Michelle shares a traditional Ghanian recipe with us.
“Whenever my Mom makes Ghanian Peanut Butter Soup, I know she’s missing back home. It’s a sweet and savoury dish that is traditionally served with fufu. We usually eat it with our hands and, if you’re among friends, out of the same bowl. It’s a recipe Ghanians recall from memory, each family making it a little bit differently. Here’s a basic recipe so you can make your own version at home. Feel free to add your desired level of spice and your favourite locally sourced meat!"

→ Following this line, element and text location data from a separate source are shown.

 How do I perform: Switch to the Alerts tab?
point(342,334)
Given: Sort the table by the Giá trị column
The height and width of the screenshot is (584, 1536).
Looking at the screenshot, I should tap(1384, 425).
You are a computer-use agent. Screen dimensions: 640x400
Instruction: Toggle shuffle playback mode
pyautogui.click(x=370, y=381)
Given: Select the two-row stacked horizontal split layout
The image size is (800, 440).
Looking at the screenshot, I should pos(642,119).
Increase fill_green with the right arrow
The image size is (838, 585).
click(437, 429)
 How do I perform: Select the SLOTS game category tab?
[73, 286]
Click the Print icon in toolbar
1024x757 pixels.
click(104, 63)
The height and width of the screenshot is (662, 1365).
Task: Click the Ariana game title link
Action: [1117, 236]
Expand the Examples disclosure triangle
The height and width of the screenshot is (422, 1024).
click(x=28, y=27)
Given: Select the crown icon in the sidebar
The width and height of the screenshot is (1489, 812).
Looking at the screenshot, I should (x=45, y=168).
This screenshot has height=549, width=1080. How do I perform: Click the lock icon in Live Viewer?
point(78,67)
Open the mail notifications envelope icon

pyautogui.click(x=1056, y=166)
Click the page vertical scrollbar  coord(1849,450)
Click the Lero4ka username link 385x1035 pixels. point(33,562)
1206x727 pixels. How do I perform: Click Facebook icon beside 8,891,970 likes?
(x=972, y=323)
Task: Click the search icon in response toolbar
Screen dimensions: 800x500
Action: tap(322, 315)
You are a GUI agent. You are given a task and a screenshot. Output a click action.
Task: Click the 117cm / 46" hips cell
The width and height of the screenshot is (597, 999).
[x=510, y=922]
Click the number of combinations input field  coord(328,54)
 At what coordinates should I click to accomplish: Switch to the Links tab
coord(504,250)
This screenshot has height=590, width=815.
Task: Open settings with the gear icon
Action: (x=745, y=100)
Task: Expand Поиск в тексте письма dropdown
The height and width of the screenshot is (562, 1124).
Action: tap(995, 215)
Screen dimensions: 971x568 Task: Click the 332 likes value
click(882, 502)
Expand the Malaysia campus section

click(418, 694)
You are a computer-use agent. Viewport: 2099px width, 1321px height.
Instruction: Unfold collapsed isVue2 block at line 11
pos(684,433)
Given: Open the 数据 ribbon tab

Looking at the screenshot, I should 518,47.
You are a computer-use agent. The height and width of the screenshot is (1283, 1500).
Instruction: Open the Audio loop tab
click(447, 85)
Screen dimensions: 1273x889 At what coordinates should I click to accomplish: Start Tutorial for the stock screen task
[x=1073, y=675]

GHANIAN PEANUT BUTTER SOUP
Created by Zoe’s Ghana Kitchen with Michelle
- ½ lb. Bessie ground beef
- 325 grams of shrimp
- 6 cups low sodium vegetable broth
- 1 medium red onion, chopped
- 2 tablespoons ginger, peeled and minced
- 4 cloves garlic, minced
- 1 teaspoon salt
- 1 bunch collard greens (or kale), ribs removed and leaves chopped into 1-inch strips
- ¾ cup unsalted peanut butter (chunky or smooth)
- ½ cup tomato paste
- Hot sauce, like sriracha
- ¼ cup roughly chopped peanuts, for garnish
- Cooked rice, for serving
- 12-inch skillet
- Stock pot
- In a medium Dutch oven or stock pot, bring the broth to a boil. Add the onion, ginger, garlic and salt. Cook on medium-low heat for 20 minutes.
- In a skillet, cook ground beef and shrimp.
- In a medium-sized, heat-safe mixing bowl, combine the peanut butter and tomato paste, then transfer 1 to 2 cups of the hot stock to the bowl. Whisk the mixture together until smooth, then pour the peanut mixture back into the soup and mix well. Stir in the collard greens and season the soup with hot sauce to taste.
- Add beef and shrimp to soup and simmer for about 15 more minutes on medium-low heat, stirring often. Serve over cooked rice if you’d like, and top with a sprinkle of chopped peanuts. Note: for the recipe, we made rice by steaming it with water, pepper and oil.